To book a place please email: firstname.lastname@example.org
This event is part of the Wonder Women Festival and has been sponsored by UNITE North West Region, UNITE Preston branch UNITE Greater Manchester Social Action branch, UNITE Wharton and Samlesbury branch , UNITE Bamber Bridge branch and UNITE Central Manchester health branch.
About the speakers
Ciara O’Sullivan is a founder member of the Mary Quaile Club
Alison Ronan is an historian who has researched the life of Mary Quaile and other political and trade union campaigners in Manchester. She is the author of “A Small Vital Flame” Anti-war women in North West England 1914 – 1918
Hannah Ravenscroft is a UNITE shop steward at Vauxhall
Natalie McGarry is a member of Women for Independence
Alba Maiques is a member of Podemos, Manchester
Selma James has been active in socialist and women’s politics since the 1950s. She is the author of A Woman’s Place (1952), Sex, Race and Class–the Perspective of Winning: A Selection of Writings 1952–2011 ( 2012) and many other books. Her documentary on women for the BBC, shown in 1971, can be seen here.
Bernadette Hyland is a founder member of the Mary Quaile Club and author of the forthcoming book Northern Resisters: Conversations with Radical Women.
Jessica Lishak is the Women’s Officer for the Students Union, University of Manchester.
About Mary Quaile
Mary Quaile came to Manchester with her family from Dublin in the early 1900s.
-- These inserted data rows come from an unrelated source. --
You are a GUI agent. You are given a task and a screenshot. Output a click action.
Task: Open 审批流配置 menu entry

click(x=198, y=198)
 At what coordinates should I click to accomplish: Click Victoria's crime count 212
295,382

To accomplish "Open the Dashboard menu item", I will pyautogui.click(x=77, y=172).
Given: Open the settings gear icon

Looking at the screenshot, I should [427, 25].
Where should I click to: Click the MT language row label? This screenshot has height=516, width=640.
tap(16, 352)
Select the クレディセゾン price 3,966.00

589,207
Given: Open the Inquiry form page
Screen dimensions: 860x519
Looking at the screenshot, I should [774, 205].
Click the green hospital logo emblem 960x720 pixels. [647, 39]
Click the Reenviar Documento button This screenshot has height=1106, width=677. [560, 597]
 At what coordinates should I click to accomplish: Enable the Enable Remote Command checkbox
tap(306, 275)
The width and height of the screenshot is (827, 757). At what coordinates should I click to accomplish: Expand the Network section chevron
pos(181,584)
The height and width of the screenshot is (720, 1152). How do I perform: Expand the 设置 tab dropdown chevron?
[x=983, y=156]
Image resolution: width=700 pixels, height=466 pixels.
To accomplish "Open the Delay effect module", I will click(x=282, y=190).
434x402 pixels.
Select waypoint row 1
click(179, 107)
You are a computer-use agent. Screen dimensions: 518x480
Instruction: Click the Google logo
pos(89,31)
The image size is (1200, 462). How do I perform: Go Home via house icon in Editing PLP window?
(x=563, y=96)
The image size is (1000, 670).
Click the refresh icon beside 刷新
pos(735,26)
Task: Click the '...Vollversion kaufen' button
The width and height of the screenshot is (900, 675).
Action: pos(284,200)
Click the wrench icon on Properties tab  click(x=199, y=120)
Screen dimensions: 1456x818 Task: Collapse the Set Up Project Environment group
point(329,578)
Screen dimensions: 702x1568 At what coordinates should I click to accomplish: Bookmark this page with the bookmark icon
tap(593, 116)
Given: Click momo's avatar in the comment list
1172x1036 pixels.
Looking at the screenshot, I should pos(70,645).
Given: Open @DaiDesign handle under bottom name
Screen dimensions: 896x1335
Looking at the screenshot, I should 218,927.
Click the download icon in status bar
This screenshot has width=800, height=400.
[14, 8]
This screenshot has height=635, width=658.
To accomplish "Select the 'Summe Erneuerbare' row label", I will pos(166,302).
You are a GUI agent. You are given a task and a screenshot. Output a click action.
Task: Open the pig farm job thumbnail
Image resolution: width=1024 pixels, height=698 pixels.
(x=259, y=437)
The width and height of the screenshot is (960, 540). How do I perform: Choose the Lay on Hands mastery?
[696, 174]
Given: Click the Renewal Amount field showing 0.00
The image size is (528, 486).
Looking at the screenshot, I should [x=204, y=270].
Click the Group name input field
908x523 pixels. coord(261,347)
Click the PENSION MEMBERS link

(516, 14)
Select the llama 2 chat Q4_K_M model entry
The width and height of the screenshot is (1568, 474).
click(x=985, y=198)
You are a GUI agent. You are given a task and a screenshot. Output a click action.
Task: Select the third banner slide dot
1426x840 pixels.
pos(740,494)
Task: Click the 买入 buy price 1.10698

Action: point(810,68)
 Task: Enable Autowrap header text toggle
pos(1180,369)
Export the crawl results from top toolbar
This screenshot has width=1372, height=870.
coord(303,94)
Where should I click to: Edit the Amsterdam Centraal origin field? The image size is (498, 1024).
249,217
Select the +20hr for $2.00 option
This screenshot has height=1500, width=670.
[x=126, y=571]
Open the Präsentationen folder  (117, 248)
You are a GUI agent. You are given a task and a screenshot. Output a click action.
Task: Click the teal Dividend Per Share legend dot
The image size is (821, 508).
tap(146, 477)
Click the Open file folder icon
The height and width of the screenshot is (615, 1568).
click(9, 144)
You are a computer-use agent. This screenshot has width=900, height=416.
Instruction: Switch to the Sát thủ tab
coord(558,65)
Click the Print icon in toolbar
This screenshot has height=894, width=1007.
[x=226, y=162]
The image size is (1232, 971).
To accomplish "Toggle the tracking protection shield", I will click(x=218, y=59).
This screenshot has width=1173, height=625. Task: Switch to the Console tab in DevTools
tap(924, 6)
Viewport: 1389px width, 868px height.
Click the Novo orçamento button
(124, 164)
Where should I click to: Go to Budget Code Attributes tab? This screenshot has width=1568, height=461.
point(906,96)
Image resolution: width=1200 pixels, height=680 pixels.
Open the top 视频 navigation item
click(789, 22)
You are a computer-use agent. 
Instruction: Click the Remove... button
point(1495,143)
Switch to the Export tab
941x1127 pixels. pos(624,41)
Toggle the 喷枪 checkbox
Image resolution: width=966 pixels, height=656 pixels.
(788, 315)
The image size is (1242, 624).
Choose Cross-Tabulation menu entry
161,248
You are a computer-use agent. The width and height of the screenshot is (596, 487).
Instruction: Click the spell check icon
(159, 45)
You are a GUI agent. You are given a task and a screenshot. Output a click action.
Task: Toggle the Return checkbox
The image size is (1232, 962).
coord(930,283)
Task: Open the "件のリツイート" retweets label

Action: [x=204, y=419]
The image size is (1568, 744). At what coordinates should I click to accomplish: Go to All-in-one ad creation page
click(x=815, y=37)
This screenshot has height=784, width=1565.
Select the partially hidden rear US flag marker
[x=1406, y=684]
She led a strike of café waitresses and then went on to work as an organiser for the Manchester and Salford Women’s Trades Union Council. Mary opposed the First World War and was active in the No Conscription Fellowship. After the war she became an organiser with the newly formed TGWU. Mary was elected on to the General Council of the TUC in 1924 and took part in campaigns to increase union membership. She also visited the Soviet Union on a trade union delegation. During the General Strike in May 1926 Mary spoke at rallies in Manchester and elsewhere
Mary returned to Manchester in the 1930s and was Treasurer of the Manchester Trades Council for many years. She died in 1958. Her obituary appeared in the Manchester Guardian which said that “her determination to get trade unionism for women accepted was often met with jeers, boos, rotten apples, and threats of violence. She spoke at hundreds of factory gate meetings in both the East End of London and Manchester; she never betrayed any sign of fear when faced with hostility. Her warmth and lovable personality won for her many friends in the labour and trade union movement.”